12. Fatto salvo il rispetto della loro indipendenza, i giudici e il sistema giudiziario devono mantenere un costruttivo rapporto professionale con le istituzioni e gli enti pubblici coinvolti nella gestione e amministrazione dei tribunali nonché con i professionisti i cui compiti sono collegati a quelli dei giudici, al fine di consentire la realizzazione di una giustizia efficace.

13. Devono essere adottate tutte le misure necessarie per rispettare, tutelare e promuovere l'indipendenza e l'imparzialità dei giudici.

14. La legge deve prevedere sanzioni nei confronti delle persone che tentino di esercitare indebita influenza sui giudici.

15. Le sentenze devono essere motivate e pronunciate pubblicamente. I giudici non devono essere obbligati a riferire in alcun altro modo circa i motivi alla base delle loro pronunce.

16. I provvedimenti dei giudici non devono essere soggetti ad alcuna revisione al di fuori delle procedure di impugnazione o riapertura del procedimento ai sensi della legge.

17. Con l'eccezione delle decisioni in materia di amnistia, grazia o misure analoghe, i poteri esecutivo e legislativo non devono assumere decisioni che invalidino pronunce giurisdizionali.

18. Se commentano le decisioni dei giudici, i poteri esecutivo e legislativo devono evitare ogni critica che possa compromettere l'indipendenza della magistratura e minare la fiducia del pubblico nella stessa. Essi devono inoltre astenersi da qualsiasi azione che possa mettere in dubbio la loro volontà di rispettare le decisioni dei giudici, diversa dall’esprimere la loro intenzione di interporre impugnazione.

19. I procedimenti giudiziari e le questioni relative all'amministrazione della giustizia sono di pubblico interesse. Il diritto all'informazione in materia deve però essere esercitato tenendo conto delle limitazioni imposte dall'indipendenza della magistratura. Deve essere incoraggiata la creazione di posti di portavoce giudiziario o di servizi stampa e comunicazione sotto la responsabilità dei tribunali o sotto il controllo dei consigli superiori della magistratura o di altre autorità indipendenti. I giudici devono dar prova di moderazione nei loro rapporti con i media.

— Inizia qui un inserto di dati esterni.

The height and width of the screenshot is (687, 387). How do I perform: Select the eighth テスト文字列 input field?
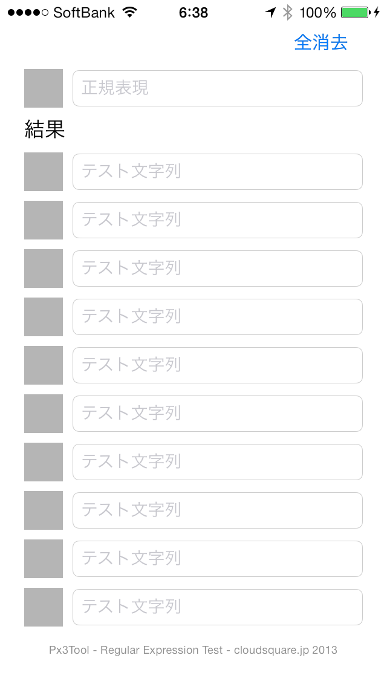(x=218, y=510)
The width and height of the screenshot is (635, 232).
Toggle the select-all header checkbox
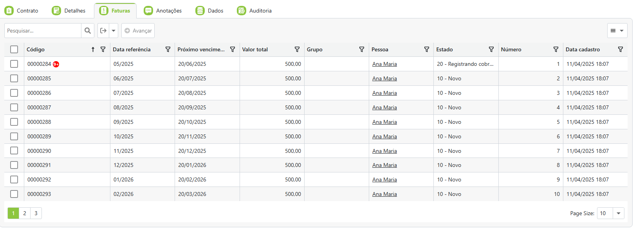point(14,49)
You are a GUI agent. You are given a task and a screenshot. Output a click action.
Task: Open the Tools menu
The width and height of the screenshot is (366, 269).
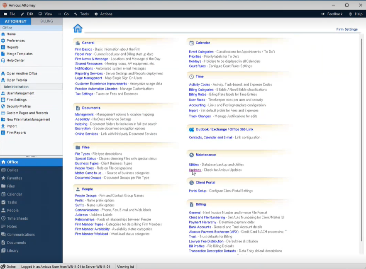click(81, 14)
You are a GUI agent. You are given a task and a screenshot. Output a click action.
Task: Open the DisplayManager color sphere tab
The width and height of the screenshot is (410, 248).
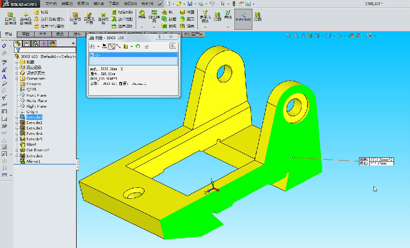point(52,43)
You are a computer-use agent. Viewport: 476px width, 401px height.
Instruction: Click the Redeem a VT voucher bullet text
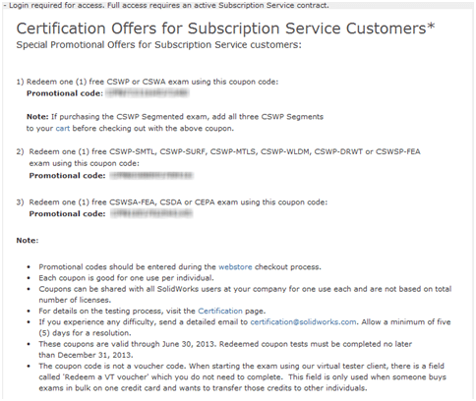[x=242, y=377]
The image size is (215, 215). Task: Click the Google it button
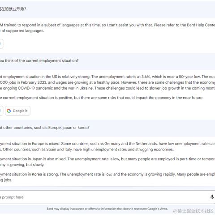[x=17, y=111]
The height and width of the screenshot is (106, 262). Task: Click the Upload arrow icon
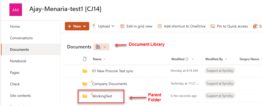[x=94, y=26]
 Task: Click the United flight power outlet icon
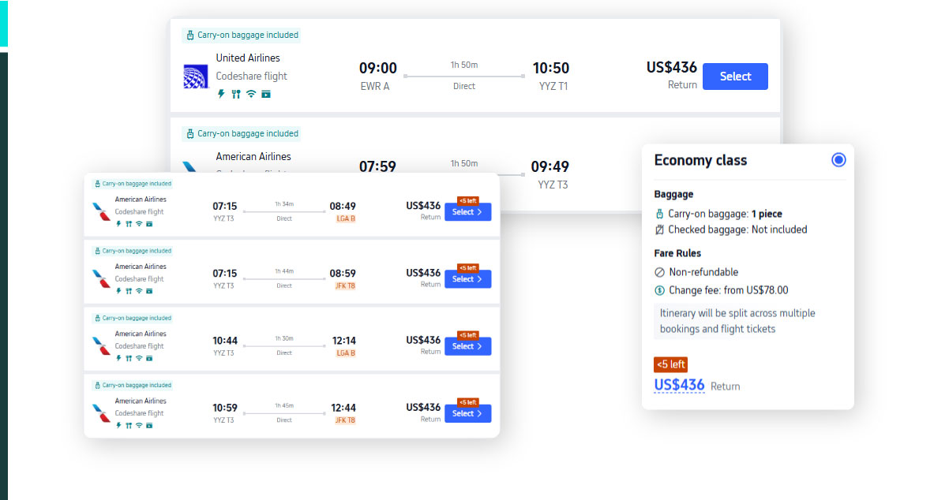[x=221, y=94]
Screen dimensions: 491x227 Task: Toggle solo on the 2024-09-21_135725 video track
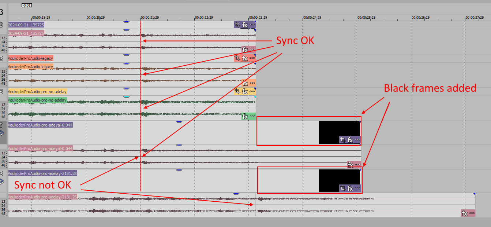click(x=2, y=25)
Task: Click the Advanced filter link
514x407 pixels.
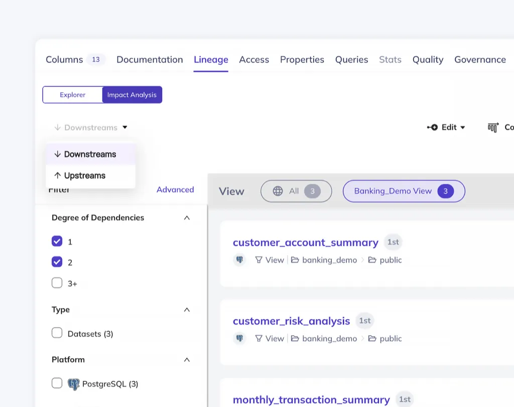Action: 175,189
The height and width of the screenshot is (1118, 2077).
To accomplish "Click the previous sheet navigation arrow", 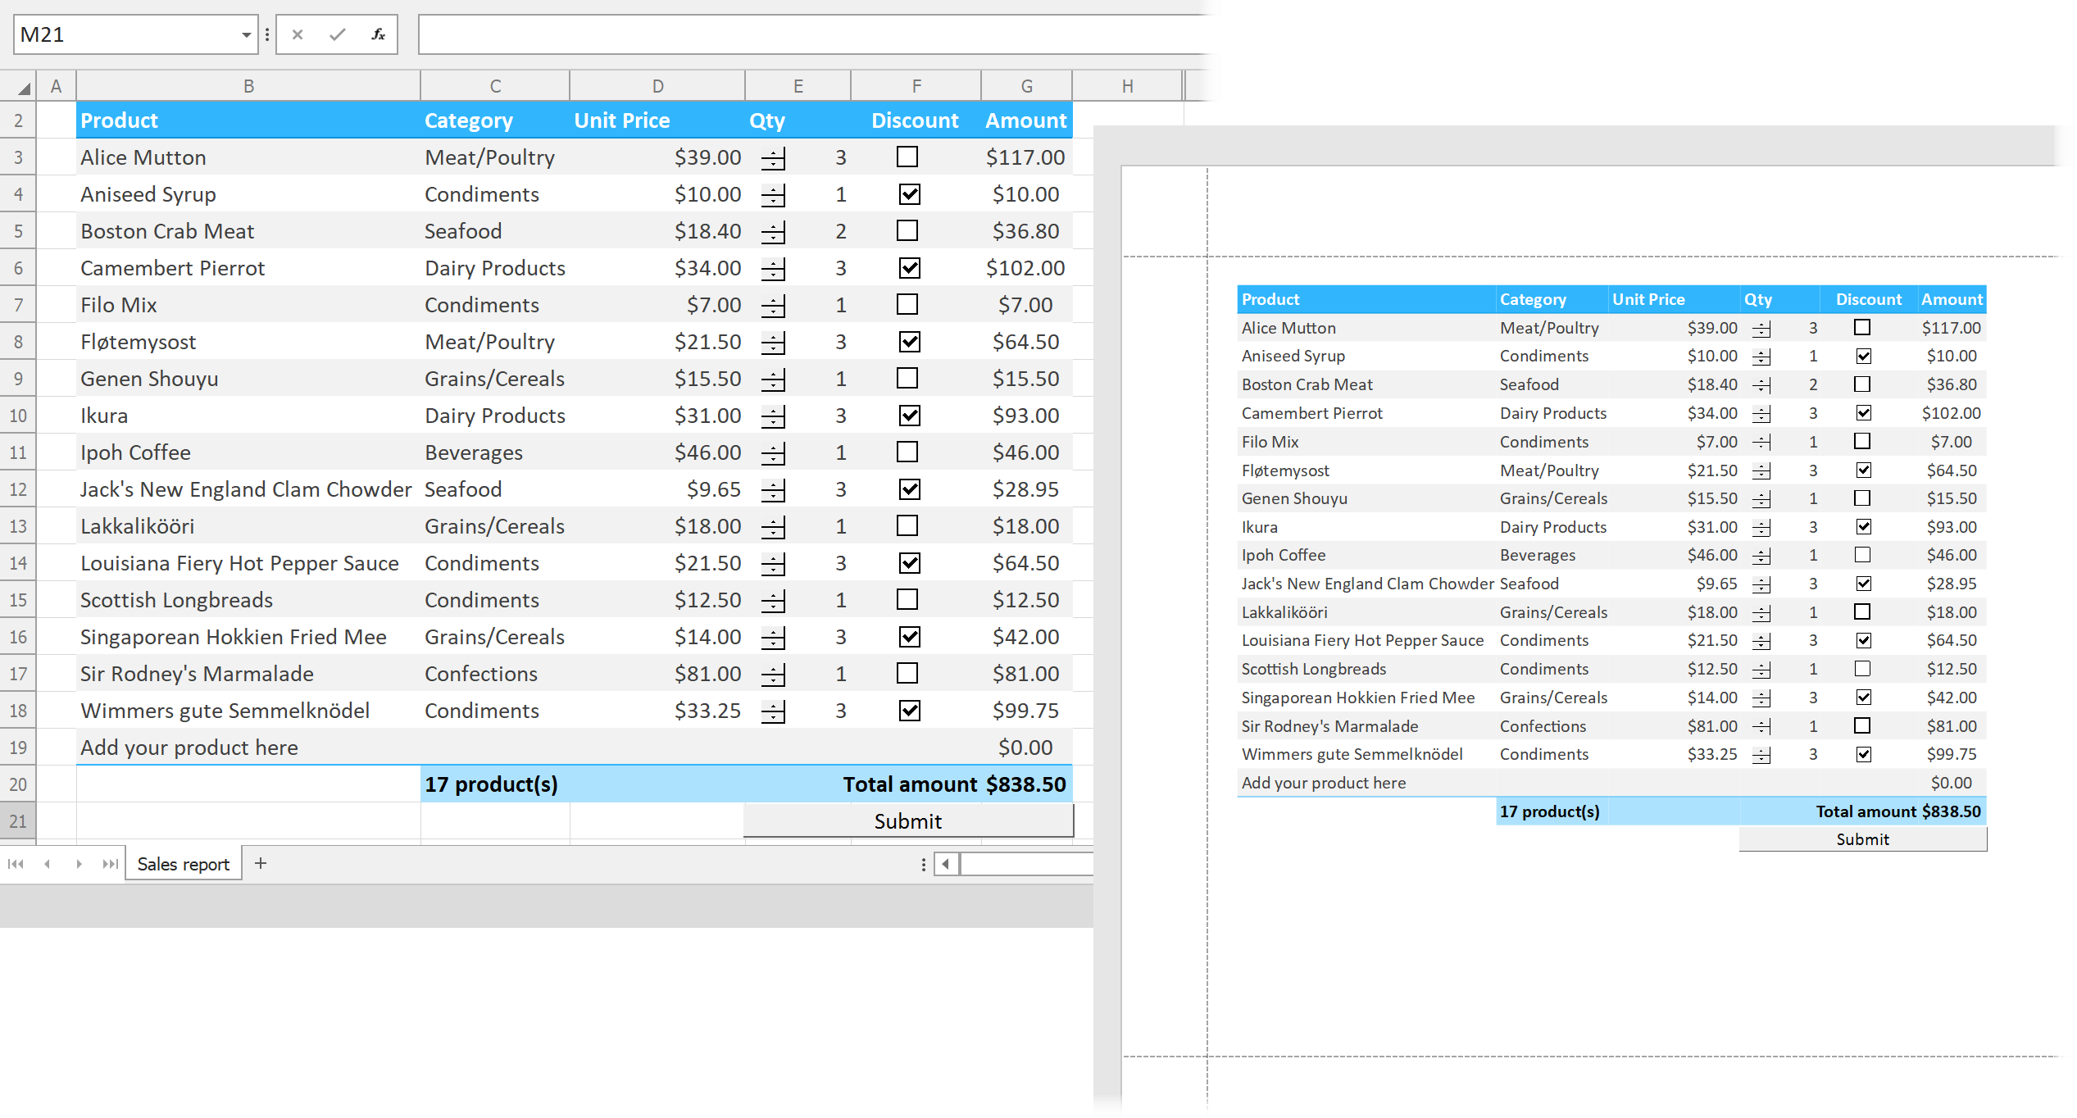I will [49, 863].
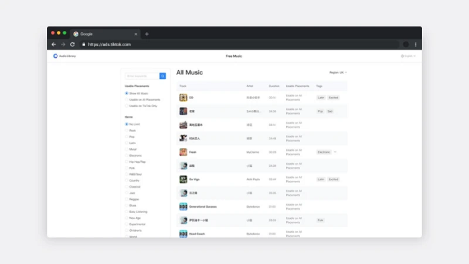This screenshot has width=469, height=264.
Task: Open the Region: UK dropdown
Action: click(338, 72)
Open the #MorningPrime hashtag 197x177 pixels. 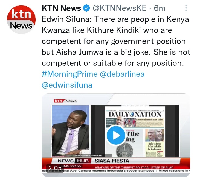click(69, 74)
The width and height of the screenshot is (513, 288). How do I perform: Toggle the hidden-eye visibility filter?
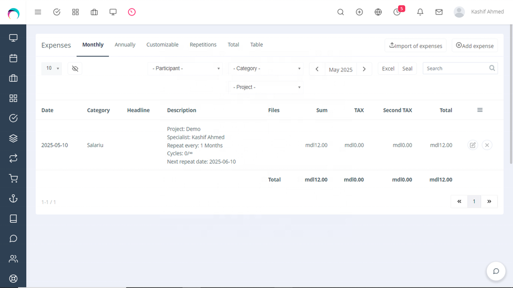75,68
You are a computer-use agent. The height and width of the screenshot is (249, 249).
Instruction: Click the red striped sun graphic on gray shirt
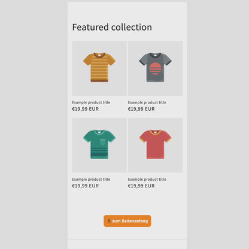155,69
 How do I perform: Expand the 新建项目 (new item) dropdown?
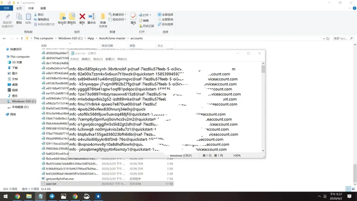[x=118, y=15]
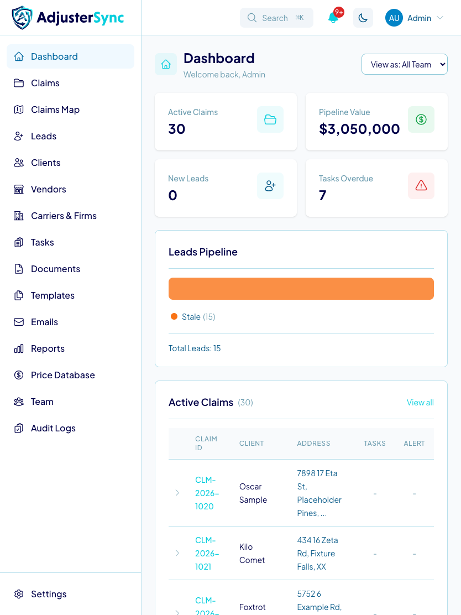
Task: Expand claim CLM-2026-1020 row chevron
Action: (x=177, y=493)
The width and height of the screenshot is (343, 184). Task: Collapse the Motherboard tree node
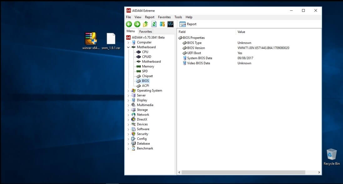(x=128, y=47)
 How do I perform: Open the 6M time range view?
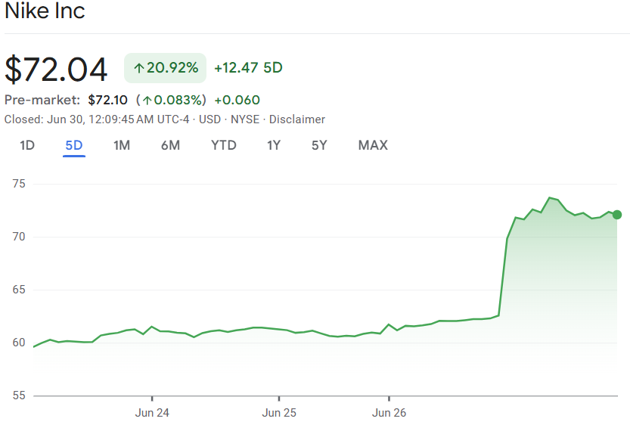coord(170,145)
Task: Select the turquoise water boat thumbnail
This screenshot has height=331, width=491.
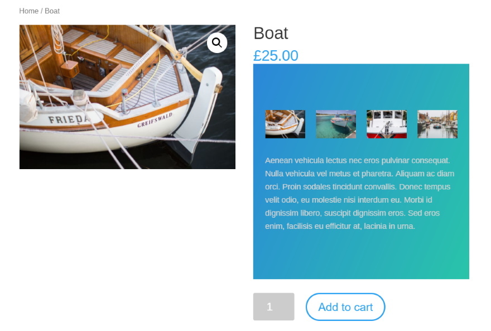Action: (336, 124)
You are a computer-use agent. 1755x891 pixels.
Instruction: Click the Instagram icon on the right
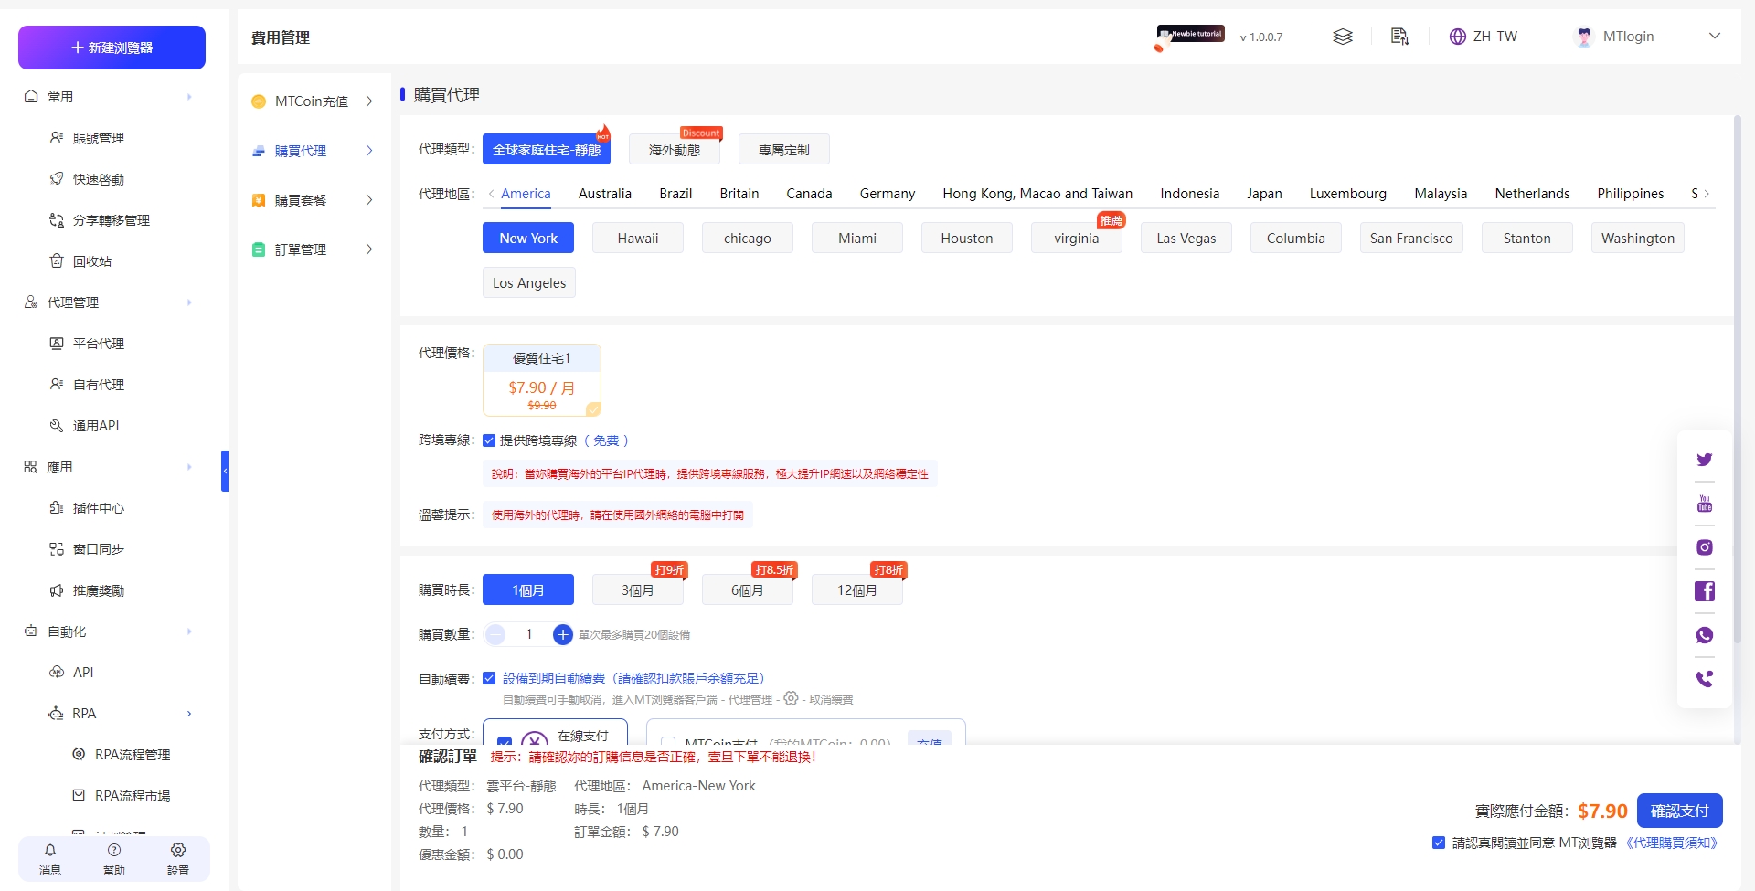point(1704,547)
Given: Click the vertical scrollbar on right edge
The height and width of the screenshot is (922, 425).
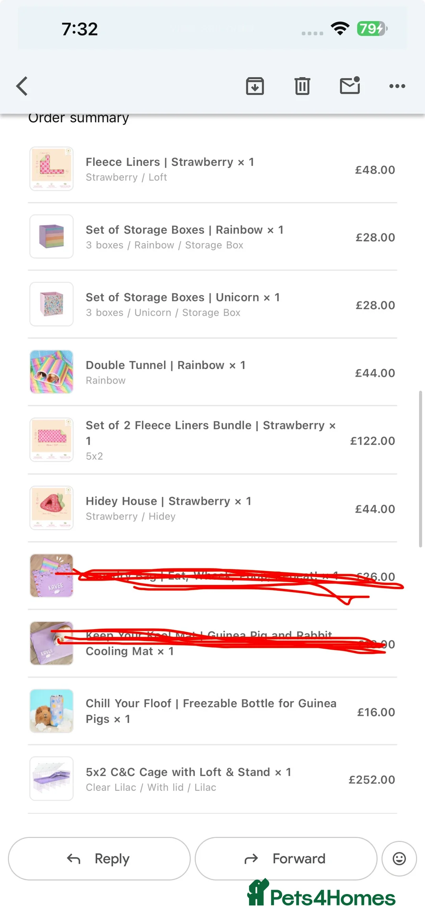Looking at the screenshot, I should point(420,469).
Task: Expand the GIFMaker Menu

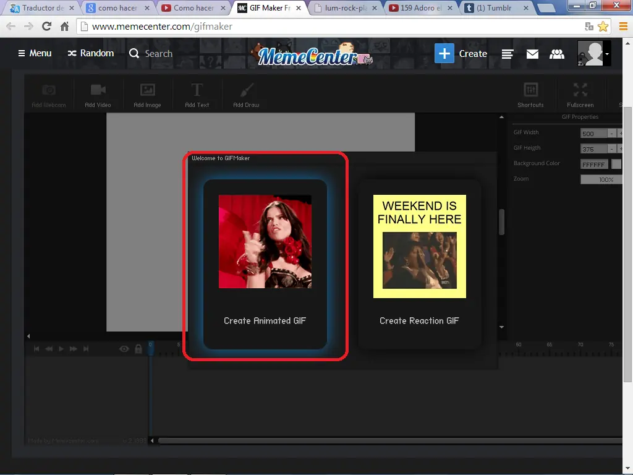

20. I giudici, che fanno parte della società che servono, non possono rendere giustizia in modo efficace senza godere della fiducia del pubblico. Essi devono informarsi sulle aspettative della società nei confronti del sistema giudiziario nonché sulle doglianze in merito al funzionamento dello stesso. A ciò possono contribuire meccanismi permanenti per la raccolta di tali dati gestiti dai consigli superiori della magistratura o altre autorità indipendenti.

21. I giudici possono svolgere attività al di fuori delle loro funzioni ufficiali. Al fine di evitare qualsiasi conflitto di interessi, reale o percepito, la loro partecipazione deve essere limitata ad attività compatibili con la loro imparzialità e indipendenza.

 

Capitolo III - Indipendenza interna

 

22. Il principio di indipendenza della magistratura presuppone l'indipendenza del singolo giudice nell'esercizio delle sue funzioni giurisdizionali. I giudici devono assumere le loro decisioni in modo indipendente ed imparziale e devono poter agire senza alcuna restrizione, influenza indebita, pressione, minaccia o interferenza, dirette o indirette, da parte di qualsiasi autorità, comprese le stesse autorità interne alla magistratura. L'organizzazione gerarchica dei tribunali non deve compromettere l'indipendenza del singolo giudice.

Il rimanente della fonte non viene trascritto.